- Task to complete
Could you reproduce, word for word, everything below from the line containing "News (457, 188)" down to the line containing "A Beginner’s Guide", with both of those lines included and no others?

- Source information
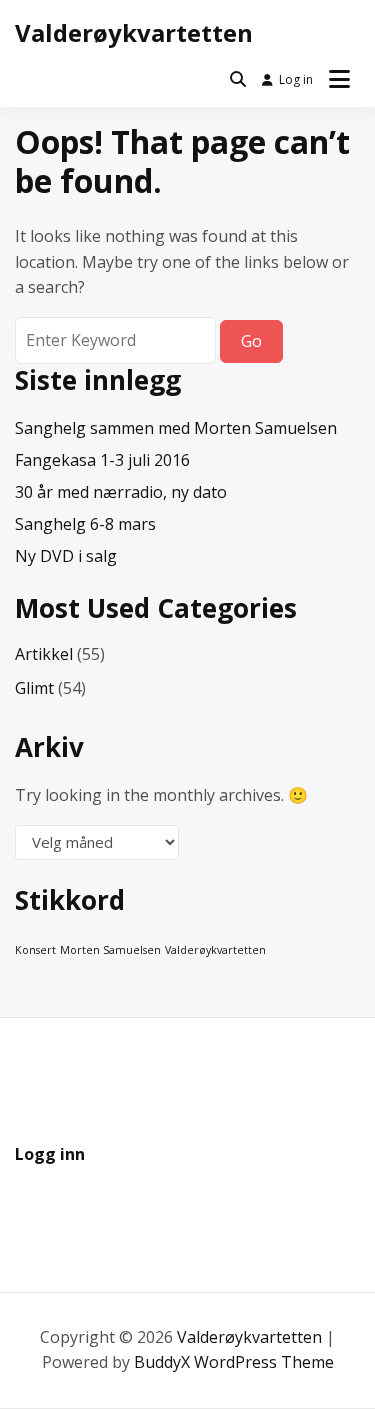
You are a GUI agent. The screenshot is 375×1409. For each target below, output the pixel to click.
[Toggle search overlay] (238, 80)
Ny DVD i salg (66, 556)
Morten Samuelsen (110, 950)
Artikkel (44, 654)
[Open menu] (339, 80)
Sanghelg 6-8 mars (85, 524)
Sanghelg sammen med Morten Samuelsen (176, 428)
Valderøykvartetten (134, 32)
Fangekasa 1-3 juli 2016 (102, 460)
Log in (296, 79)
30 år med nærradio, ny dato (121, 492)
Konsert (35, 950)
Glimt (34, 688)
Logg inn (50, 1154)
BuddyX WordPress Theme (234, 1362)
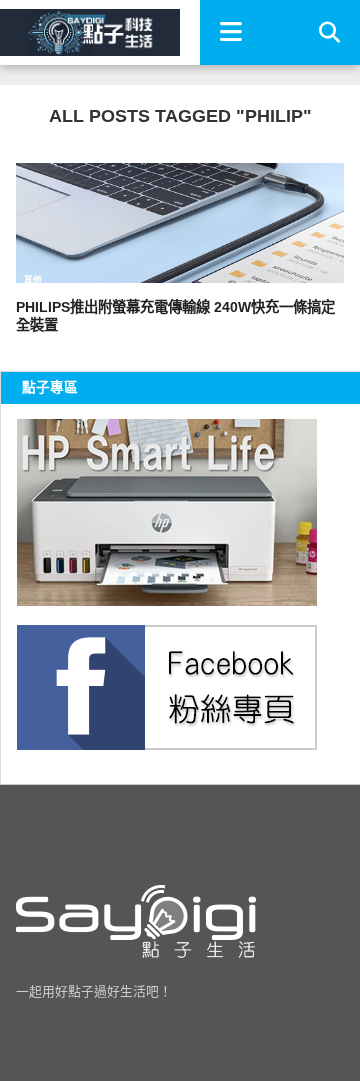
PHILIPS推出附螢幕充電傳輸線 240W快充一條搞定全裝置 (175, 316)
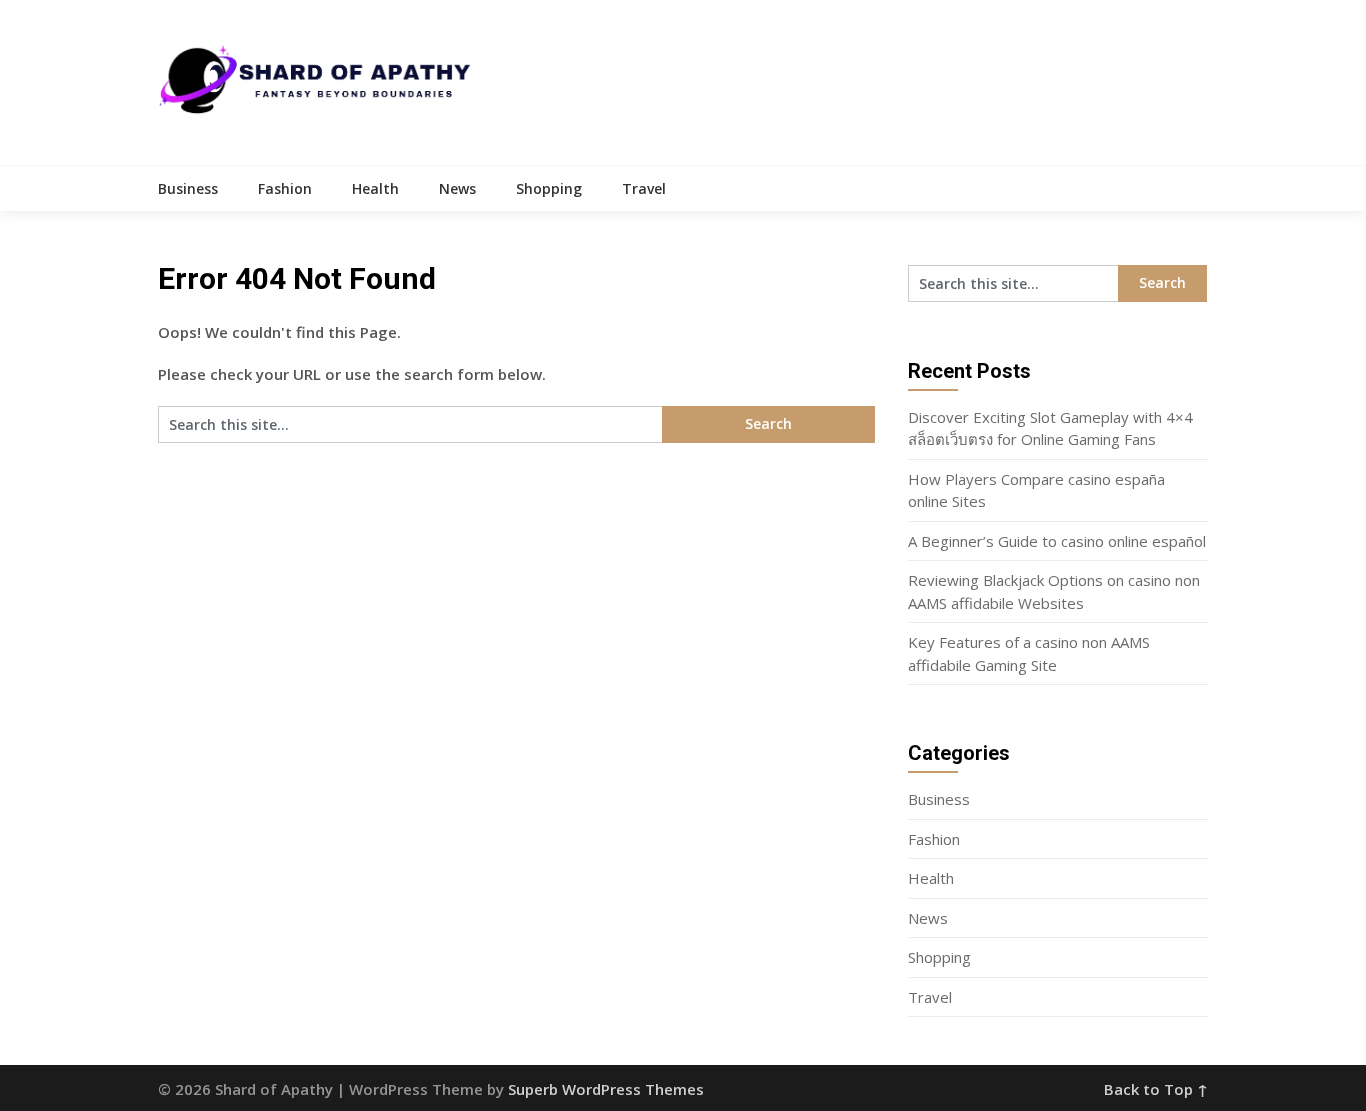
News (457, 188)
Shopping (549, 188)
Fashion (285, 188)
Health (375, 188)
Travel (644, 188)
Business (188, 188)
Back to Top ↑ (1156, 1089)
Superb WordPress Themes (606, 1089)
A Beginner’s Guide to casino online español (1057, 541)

* * *

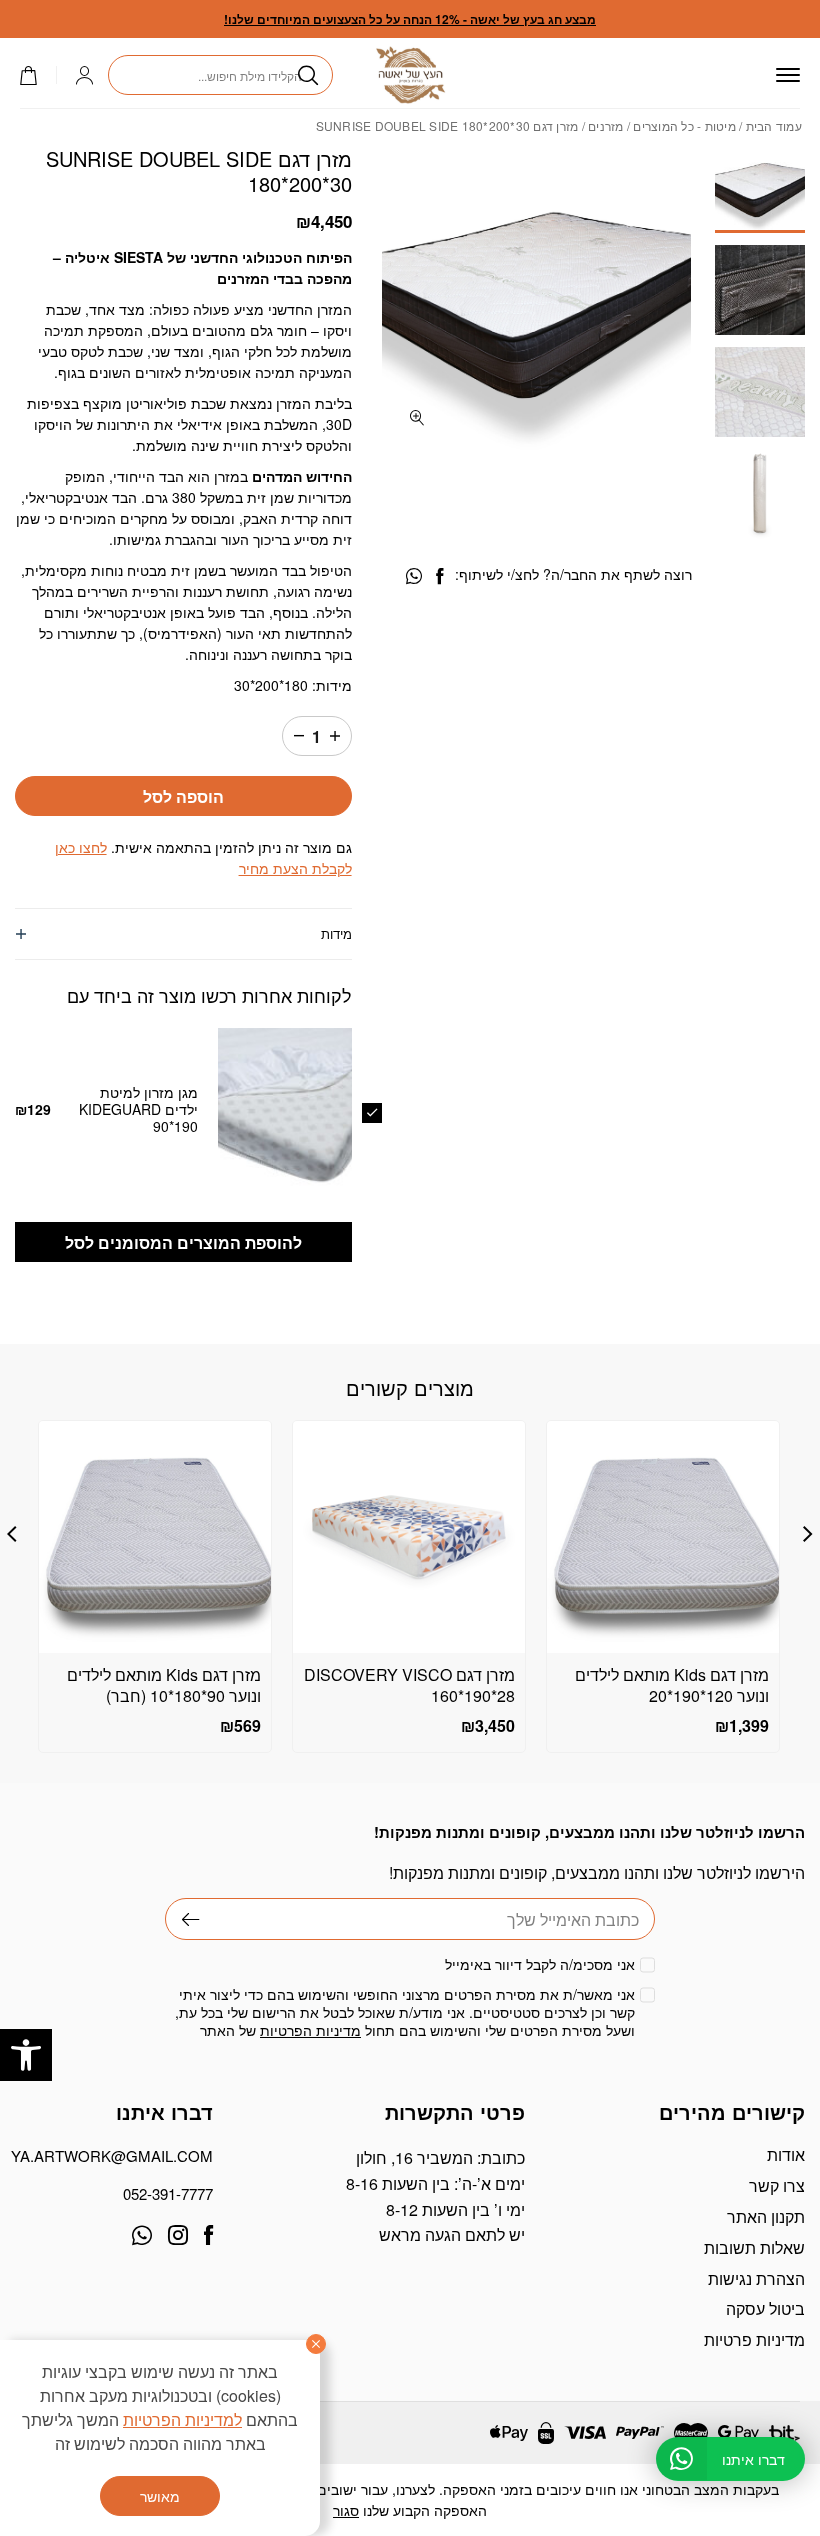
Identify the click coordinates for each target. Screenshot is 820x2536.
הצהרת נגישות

--

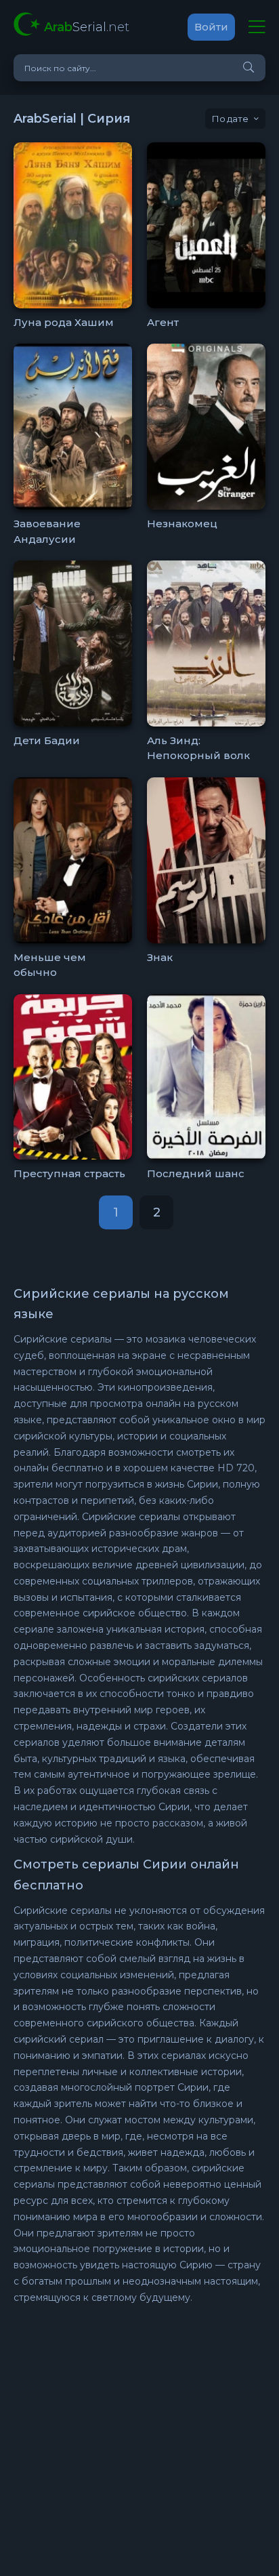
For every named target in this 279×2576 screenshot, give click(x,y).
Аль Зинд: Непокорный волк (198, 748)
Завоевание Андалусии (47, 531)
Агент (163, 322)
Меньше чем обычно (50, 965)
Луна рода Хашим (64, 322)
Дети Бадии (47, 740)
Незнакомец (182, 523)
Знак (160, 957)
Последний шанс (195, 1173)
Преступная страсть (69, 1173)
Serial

- Result of the task
News (457, 188)
Shopping (549, 188)
Fashion (285, 188)
Health (375, 188)
Travel (644, 188)
Business (188, 188)
Back to Top ↑ (1156, 1089)
Superb WordPress Themes (606, 1089)
A Beginner’s Guide to casino online español (1057, 541)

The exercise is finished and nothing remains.